In total, staff and student volunteer editors surfaced 34 new biography articles on Wikipedia about Scotland’s suffragettes and improved 220 more articles so that people could discover all about the important contributions these women made in the fight for women’s suffrage, individually and collectively. Images of these women help make their stories more impactful, more real, and more human. Editors identified images and contacted libraries, archives, and museums to ask if they would consider sharing these images openly as a gift to the cultural commons.

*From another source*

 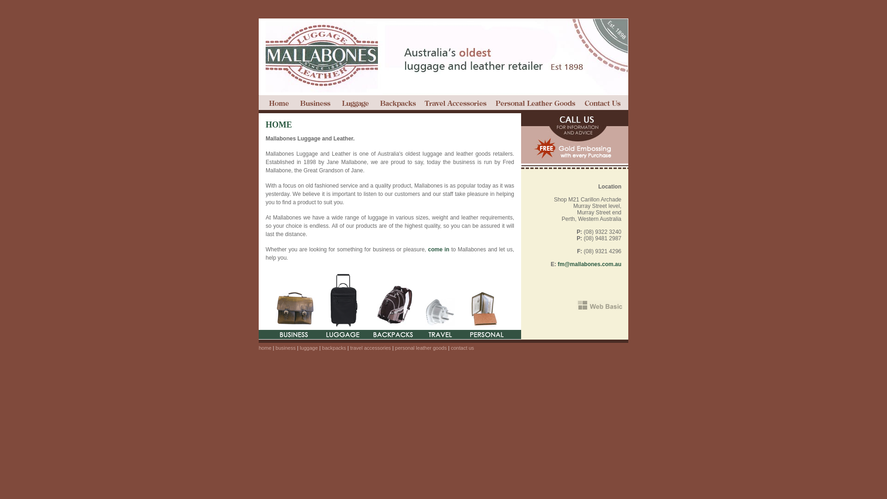 I want to click on 'contact us', so click(x=462, y=347).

Many were only too happy to help illustrate these new pages, and, by extension, help bring these stories to a modern audience through the creation of a new interactive timeline of women’s suffrage in Scotland.
An Interactive Timeline of Women’s Suffrage
A hybrid exhibition, showcasing both digital and physical artifacts, was created by the residency in collaboration with the Library and University Collections team in November 2018. The exhibition unveiled a bespoke Histropedia digital timeline of women’s suffrage in Scotland (Vote 100—Histropedia Timelines, 2018) allowing the newly created Wikipedia pages on Scotland’s suffragettes to be explored collectively via an interactive website, accessible online and on a smart table in the library foyer.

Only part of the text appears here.